- Excerto da página -
------------------------------------

Salazar, o
prosador desconhecido
11 mar. 2017,
15:526
Seria o único a
resistir a tão encomiástico apodo da parte de António José Saraiva. “a mais
perfeita e cativante prosa doutrinária que existe em língua portuguesa”,
qualifica o Historiador. Salazar acima do estilo cuidado de Jerónimo Osório?
Lido com maior prazer do que a sanha ideológica de José Agostinho de Macedo ou
de Frei Fortunato de S. Boaventura? Estávamos em 1982, já Saraiva tinha deposto
a casaca vermelha e adoptado a defesa do Salazarismo, pelo que o elogio poderia
ser apenas o excesso de um entusiasmo político.
Só isso explica
que, mesmo com a canonização do, já não sacerdote, mas autêntico Cardeal da
crítica literária, a prosa de Salazar continue sem ser tida nem achada nos
altares das letras. Estudos literários há poucos: um de Manuel Anselmo, outro
de António Barahona e talvez mais um ou dois prefácios
que tentem encabar uma leitura sistemática no ofício laudatório. E dado que,
nos casos citados (não excluído António José Saraiva), junta-se à admiração
literária um apreço pessoal e político, talvez o público tenha tomado as loas
por juízos inquinados.
Das barricadas
opostas, nem tugido nem mugido: nunca a obra de Salazar vem referida,
seja para um louvor, seja para uma condenação, na sua perspectiva literária. É
compreensível: para os Historiadores há tanto rincão fértil para estudar o
Salazarismo que pegar nos seus aspectos literários pode parecer tão ridículo
quanto, diante de um banquete, comer apenas o pão seco. Para os literatos, a
tomada do monopólio literário pela poesia e pela ficção afasta a prosa
doutrinária dos seus interesses. E para o resto dos nossos contemporâneos o
hábito dos discursos políticos dessorados, tantas vezes lavrados por encomenda,
sempre à procura do mais inofensivo lugar-comum, sempre apostados na formulação
vaga que não ofenda eleitor nenhum, para quem está habituado a estes discursos
quase burocráticos, a leitura de um discurso político é tão prazenteira quanto
a leitura do diário da República.
Enquanto em
França sempre foi ponto de honra um certo cuidado estilístico na forma de um
governante se dirigir ao País, enquanto Léon Blum, De Gaulle ou Mitterrand
engolfavam o papel dos discursos nas suas pretensões literárias, em Portugal o
discurso saiu do âmbito da literatura para entrar no da publicidade. Daí que,
se não quisermos aderir a teses conspiratórias contra o Estado Novo, possamos
considerar normal que a obra de Salazar não tenha a atenção literária que
merece.

------------------------------------

- Lista de tarefas -
1. Traduza para inglês esta frase do excerto sobre a prosa de Salazar: "Estávamos em 1982, já Saraiva tinha deposto a casaca vermelha e adoptado a defesa do Salazarismo, pelo que o elogio poderia ser apenas o excesso de um entusiasmo político."
2. Reproduza sem alterações o trecho do excerto sobre a prosa de Salazar que vai desde "Lido com maior" até "por juízos inquinados.".

------------------------------------

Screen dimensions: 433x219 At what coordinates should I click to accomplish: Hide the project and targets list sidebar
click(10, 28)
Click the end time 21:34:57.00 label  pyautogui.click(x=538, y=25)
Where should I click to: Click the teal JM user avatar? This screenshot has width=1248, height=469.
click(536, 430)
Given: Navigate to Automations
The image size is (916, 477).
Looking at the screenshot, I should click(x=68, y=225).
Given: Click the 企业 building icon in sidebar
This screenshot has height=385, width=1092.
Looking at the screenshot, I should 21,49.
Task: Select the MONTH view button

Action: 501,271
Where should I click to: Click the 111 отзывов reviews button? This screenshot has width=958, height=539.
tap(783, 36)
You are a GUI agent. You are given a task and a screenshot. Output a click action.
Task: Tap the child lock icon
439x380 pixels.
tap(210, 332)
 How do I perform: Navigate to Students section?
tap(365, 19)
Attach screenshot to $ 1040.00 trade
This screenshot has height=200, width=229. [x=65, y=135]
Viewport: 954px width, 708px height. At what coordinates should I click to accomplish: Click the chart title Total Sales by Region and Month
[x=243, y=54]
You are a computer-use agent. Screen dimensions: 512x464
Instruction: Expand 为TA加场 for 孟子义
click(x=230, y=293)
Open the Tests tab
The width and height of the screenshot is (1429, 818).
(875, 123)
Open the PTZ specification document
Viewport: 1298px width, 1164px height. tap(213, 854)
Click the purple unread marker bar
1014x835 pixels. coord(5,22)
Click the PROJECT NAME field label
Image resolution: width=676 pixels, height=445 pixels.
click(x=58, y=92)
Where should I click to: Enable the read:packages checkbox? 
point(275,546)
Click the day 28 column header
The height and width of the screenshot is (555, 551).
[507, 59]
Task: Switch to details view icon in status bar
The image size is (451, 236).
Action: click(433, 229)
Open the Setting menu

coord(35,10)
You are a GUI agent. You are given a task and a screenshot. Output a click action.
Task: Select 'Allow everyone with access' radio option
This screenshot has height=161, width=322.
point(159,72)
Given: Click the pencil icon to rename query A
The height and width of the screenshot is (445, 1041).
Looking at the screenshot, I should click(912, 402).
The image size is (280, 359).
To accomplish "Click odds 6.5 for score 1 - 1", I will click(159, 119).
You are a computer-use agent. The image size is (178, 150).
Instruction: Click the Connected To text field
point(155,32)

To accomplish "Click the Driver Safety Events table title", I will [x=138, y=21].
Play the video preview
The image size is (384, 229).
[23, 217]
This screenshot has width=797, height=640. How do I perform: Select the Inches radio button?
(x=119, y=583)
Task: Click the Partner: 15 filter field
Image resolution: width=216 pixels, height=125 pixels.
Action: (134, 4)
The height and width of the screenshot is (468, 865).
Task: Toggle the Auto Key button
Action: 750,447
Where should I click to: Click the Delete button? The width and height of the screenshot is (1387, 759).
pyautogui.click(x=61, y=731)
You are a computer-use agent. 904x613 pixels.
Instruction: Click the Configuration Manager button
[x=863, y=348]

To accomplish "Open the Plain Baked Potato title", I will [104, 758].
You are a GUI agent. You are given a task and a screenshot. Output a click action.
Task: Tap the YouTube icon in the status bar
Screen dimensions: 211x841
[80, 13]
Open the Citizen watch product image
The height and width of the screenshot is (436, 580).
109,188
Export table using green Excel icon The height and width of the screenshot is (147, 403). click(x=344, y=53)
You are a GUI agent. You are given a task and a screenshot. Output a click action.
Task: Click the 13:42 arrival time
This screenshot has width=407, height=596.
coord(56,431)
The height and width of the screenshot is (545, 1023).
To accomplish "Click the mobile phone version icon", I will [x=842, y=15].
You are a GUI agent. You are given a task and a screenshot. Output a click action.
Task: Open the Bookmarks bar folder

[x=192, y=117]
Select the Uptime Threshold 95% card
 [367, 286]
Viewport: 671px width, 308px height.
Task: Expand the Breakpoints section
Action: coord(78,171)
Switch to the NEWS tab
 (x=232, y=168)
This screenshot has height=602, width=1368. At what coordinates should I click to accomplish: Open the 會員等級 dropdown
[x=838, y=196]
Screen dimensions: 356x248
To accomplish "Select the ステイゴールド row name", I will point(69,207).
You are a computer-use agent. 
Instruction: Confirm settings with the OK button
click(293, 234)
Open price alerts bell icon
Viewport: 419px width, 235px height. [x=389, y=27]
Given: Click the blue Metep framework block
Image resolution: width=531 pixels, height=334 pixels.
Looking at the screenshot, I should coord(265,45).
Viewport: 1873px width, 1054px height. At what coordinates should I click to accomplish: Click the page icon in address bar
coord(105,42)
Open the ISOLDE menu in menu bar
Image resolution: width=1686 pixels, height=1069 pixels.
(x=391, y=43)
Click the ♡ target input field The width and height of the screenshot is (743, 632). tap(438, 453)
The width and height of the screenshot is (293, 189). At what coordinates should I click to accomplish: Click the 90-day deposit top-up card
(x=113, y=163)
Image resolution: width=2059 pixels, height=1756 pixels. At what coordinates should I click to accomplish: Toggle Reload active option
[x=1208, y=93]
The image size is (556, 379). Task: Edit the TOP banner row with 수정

------------------------------------

- Respostas por tarefa -
1. It was 1982; Saraiva had already laid down the red coat and taken up the defense of Salazarism, so the praise might have been merely the excess of political enthusiasm.

2.
Lido com maior prazer do que a sanha ideológica de José Agostinho de Macedo ou
de Frei Fortunato de S. Boaventura? Estávamos em 1982, já Saraiva tinha deposto
a casaca vermelha e adoptado a defesa do Salazarismo, pelo que o elogio poderia
ser apenas o excesso de um entusiasmo político.
Só isso explica
que, mesmo com a canonização do, já não sacerdote, mas autêntico Cardeal da
crítica literária, a prosa de Salazar continue sem ser tida nem achada nos
altares das letras. Estudos literários há poucos: um de Manuel Anselmo, outro
de António Barahona e talvez mais um ou dois prefácios
que tentem encabar uma leitura sistemática no ofício laudatório. E dado que,
nos casos citados (não excluído António José Saraiva), junta-se à admiração
literária um apreço pessoal e político, talvez o público tenha tomado as loas
por juízos inquinados.